:: Problem description ::
Please output every record exactly, keeping each line as it is.

:: Exercise material ::
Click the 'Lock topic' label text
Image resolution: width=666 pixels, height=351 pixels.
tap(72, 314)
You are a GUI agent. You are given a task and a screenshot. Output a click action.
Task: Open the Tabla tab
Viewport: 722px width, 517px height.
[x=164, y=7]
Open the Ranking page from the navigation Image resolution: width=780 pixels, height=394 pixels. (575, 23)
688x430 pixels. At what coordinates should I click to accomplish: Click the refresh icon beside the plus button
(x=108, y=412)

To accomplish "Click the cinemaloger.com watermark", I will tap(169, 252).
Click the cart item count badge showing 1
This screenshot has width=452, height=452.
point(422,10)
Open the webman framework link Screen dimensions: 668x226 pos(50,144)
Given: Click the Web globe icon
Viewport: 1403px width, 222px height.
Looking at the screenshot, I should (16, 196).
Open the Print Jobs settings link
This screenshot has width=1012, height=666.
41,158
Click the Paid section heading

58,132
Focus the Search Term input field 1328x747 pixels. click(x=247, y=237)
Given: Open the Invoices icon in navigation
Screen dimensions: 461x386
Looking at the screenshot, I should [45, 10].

:: Written response ::
Click the 'Lock topic' label text
Image resolution: width=666 pixels, height=351 pixels.
tap(72, 314)
You are a GUI agent. You are given a task and a screenshot. Output a click action.
Task: Open the Tabla tab
Viewport: 722px width, 517px height.
[x=164, y=7]
Open the Ranking page from the navigation Image resolution: width=780 pixels, height=394 pixels. (575, 23)
688x430 pixels. At what coordinates should I click to accomplish: Click the refresh icon beside the plus button
(x=108, y=412)

To accomplish "Click the cinemaloger.com watermark", I will tap(169, 252).
Click the cart item count badge showing 1
This screenshot has width=452, height=452.
point(422,10)
Open the webman framework link Screen dimensions: 668x226 pos(50,144)
Given: Click the Web globe icon
Viewport: 1403px width, 222px height.
Looking at the screenshot, I should (16, 196).
Open the Print Jobs settings link
This screenshot has width=1012, height=666.
41,158
Click the Paid section heading

58,132
Focus the Search Term input field 1328x747 pixels. click(x=247, y=237)
Given: Open the Invoices icon in navigation
Screen dimensions: 461x386
Looking at the screenshot, I should [45, 10].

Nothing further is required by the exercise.